Always knowing the destination

Jennifer Moonsong
By Jennifer Moonsong Jobe Publishing Regional – It’s vacation season. Just last week we went on our annual family vacation. I insisted on taking a Rand McNally Atlas, but I admit I didn’t open it once.
When I was a kid there was a sense of wonder and wanderlust attached to roadmaps. These days, it was difficult for me to even locate an old fashioned atlas. I went to three stores before I finally found one, and it made me reflect on the many ways the proverbial summer vacation has changed in my lifetime.
For starters, the built in GPS on our smart phones can lead us anywhere. That isn’t to say it’s always right, but it does update more frequently than a paper map.
Not only can our phones navigate us to our destinations now, but they bark out directions in any accent we choose and instantaneously calculate the time and other variables between multiple routes.
Back in the day, the night before vacation it was very important to go out and buy several rolls of film for the camera and batteries to fuel it. When it came to picking several rolls of film for more photos or a few less rolls of the better brand for fewer, better quality photographs, the struggle was real.
For most of us our phones have replaced that, too.

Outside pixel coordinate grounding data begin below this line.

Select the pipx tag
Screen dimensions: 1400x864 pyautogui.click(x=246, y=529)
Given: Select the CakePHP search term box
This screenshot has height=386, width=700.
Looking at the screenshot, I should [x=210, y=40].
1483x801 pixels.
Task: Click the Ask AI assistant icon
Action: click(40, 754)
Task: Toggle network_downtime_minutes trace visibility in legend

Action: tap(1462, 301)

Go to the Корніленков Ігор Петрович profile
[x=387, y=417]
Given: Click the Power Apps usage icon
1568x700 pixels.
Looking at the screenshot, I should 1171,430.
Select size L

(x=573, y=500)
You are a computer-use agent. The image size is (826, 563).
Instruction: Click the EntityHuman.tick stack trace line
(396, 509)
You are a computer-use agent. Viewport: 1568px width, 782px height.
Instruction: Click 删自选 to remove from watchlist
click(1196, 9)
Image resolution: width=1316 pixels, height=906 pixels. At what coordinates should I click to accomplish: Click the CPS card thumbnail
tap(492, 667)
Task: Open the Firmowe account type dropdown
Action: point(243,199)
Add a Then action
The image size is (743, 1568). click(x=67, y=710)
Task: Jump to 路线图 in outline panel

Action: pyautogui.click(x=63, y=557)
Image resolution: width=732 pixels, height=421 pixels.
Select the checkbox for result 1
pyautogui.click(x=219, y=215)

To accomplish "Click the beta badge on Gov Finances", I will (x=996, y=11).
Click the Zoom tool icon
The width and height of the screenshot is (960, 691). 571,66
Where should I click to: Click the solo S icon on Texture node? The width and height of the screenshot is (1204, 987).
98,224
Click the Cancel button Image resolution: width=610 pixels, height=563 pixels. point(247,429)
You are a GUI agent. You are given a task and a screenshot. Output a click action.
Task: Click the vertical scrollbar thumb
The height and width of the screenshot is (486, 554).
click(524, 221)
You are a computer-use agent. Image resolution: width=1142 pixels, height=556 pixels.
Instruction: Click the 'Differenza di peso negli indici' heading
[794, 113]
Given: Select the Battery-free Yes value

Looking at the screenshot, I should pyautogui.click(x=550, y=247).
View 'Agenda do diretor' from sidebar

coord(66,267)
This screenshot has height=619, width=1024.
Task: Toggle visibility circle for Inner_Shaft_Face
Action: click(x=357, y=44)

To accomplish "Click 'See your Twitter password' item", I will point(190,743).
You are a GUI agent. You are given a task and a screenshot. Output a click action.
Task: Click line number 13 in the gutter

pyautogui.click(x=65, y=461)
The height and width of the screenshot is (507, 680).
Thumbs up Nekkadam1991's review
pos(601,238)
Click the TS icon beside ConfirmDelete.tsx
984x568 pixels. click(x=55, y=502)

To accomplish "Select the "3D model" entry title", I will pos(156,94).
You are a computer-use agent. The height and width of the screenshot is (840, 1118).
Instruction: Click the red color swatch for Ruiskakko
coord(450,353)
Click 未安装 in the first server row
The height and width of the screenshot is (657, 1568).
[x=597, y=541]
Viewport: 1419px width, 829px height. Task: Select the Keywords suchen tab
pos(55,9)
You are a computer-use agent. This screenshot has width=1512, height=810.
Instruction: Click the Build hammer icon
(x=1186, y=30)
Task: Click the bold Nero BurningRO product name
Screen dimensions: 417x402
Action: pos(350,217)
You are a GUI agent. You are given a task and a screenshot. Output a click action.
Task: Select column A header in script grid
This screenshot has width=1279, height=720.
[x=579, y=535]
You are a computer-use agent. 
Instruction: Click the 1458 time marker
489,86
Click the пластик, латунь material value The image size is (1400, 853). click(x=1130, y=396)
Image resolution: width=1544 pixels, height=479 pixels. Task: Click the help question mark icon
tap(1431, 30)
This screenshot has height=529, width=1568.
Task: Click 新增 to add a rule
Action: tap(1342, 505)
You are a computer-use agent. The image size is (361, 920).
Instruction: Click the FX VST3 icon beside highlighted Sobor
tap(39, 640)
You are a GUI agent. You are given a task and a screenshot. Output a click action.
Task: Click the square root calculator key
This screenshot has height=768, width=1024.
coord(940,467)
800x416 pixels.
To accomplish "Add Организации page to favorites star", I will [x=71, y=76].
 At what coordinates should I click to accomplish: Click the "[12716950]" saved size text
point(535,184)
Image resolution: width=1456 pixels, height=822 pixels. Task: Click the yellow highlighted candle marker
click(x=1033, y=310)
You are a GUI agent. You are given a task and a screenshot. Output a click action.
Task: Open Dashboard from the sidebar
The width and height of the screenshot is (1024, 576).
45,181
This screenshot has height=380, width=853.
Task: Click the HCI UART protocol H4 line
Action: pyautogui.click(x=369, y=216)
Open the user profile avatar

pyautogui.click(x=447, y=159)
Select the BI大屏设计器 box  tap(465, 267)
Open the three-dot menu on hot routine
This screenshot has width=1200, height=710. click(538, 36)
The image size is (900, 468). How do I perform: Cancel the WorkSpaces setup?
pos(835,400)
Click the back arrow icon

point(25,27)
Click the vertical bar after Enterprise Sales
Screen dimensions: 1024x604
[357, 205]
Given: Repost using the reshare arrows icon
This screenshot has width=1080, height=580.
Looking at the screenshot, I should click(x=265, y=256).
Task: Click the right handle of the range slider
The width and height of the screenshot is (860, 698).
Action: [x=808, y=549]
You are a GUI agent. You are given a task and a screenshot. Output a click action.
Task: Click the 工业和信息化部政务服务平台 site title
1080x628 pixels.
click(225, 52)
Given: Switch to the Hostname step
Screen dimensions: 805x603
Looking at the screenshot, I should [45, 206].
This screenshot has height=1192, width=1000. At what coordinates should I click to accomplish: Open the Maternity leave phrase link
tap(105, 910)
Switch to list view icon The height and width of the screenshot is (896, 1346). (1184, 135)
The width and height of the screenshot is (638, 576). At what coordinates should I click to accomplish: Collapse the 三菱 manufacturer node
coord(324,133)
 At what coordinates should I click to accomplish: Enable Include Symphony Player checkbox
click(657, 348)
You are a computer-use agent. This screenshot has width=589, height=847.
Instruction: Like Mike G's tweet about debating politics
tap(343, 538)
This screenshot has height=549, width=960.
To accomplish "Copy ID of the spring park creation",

As for long car rides, entertainment used to be a fresh box of crayons or Crayola markers and a Lisa Frank Coloring Book, accompanied by a hefty collection of music for the Walkman, which also required a lot of batteries. The other option was turning the radio dial through a lot of fuzz and scratchy signals to find a familiar song, and being really excited to hear a tune you loved.
If all of that failed to amuse, there was always looking out the window to watch the world go by; Watching a show or movie on the road was obsolete.
Because of Youtube and Pandora we can handpick songs and genres to listen to. Netflix downloads to our phones too, and limitless forms of entertainment are literally at our fingertips.
Upon arrival at the destination, I used to wonder what we would eat and if there were any cool stores to shop for souvenirs at.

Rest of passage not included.